- **EXERCISE REQUIREMENTS**
Reproduce the lines of the records starting at the one that contains "Given: Click the Zahlung payment step icon" and ending at the end of the records, including both ends.

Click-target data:
· · ·
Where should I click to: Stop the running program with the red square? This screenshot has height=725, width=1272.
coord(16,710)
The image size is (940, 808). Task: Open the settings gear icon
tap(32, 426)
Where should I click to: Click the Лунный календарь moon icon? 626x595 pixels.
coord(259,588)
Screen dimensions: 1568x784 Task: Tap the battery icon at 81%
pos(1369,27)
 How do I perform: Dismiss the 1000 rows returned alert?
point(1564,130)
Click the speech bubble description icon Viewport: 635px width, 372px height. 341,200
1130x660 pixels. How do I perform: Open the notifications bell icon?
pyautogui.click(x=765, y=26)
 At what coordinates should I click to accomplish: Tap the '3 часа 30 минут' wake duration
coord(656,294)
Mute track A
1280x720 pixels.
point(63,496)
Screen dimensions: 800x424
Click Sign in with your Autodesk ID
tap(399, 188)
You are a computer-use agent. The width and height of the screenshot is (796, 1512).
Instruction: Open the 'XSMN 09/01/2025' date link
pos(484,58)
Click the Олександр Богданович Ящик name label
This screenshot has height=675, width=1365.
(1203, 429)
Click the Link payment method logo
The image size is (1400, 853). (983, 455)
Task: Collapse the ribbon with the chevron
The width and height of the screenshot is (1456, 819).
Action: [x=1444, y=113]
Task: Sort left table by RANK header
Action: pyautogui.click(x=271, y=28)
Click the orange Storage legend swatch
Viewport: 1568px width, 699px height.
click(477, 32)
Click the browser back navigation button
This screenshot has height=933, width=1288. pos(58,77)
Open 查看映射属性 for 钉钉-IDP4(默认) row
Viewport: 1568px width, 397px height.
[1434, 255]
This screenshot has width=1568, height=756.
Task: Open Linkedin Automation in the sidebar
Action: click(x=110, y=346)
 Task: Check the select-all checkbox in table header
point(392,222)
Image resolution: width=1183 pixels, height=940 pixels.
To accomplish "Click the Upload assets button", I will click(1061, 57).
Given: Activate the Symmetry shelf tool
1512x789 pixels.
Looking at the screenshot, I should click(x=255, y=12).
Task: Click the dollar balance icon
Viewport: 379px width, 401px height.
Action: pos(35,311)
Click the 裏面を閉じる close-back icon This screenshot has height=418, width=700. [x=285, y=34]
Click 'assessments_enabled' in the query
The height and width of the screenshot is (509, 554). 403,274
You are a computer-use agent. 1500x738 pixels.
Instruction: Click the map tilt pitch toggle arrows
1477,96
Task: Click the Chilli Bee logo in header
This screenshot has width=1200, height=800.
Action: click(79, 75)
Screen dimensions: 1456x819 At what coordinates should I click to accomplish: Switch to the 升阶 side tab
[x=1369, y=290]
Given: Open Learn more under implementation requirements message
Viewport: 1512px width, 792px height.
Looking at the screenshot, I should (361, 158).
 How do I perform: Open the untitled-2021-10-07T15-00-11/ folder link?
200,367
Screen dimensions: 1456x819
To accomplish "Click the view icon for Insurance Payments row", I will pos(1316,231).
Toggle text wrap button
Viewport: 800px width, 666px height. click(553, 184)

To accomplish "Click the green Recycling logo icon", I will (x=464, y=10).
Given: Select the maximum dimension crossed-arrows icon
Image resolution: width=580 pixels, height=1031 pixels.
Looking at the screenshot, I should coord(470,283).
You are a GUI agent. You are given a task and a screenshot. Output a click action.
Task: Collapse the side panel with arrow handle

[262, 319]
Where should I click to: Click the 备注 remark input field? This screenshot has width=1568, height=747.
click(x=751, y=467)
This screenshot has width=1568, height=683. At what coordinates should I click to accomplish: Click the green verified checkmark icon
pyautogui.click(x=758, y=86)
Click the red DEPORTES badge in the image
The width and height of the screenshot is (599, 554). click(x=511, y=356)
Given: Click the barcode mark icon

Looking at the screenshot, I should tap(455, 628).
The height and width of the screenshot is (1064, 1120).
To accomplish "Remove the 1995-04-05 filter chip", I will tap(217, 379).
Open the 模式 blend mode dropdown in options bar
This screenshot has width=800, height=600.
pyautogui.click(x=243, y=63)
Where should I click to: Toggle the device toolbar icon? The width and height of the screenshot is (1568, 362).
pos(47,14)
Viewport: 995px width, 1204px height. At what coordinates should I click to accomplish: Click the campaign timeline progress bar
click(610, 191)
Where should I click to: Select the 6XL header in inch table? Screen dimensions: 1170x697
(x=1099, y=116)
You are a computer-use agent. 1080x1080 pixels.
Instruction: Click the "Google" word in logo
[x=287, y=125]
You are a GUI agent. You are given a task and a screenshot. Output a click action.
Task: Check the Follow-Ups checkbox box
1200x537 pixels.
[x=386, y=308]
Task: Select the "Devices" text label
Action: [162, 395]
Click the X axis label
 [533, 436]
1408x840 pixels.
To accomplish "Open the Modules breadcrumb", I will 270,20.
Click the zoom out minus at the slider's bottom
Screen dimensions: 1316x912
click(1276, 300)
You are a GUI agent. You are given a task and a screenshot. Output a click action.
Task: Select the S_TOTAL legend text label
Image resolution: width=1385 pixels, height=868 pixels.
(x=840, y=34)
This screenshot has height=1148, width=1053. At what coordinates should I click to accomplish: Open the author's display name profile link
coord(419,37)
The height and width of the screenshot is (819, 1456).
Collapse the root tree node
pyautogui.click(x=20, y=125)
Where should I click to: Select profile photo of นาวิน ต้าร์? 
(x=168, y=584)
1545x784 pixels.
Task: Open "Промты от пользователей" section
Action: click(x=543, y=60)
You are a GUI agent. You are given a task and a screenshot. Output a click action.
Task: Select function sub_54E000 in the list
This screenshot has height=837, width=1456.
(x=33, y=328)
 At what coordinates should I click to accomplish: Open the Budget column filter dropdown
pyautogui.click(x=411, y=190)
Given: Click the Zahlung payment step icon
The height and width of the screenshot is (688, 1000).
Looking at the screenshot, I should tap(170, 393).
· · ·
- **EXERCISE SOLUTION**
Given: Click the Zahlung payment step icon
The height and width of the screenshot is (688, 1000).
Looking at the screenshot, I should tap(170, 393).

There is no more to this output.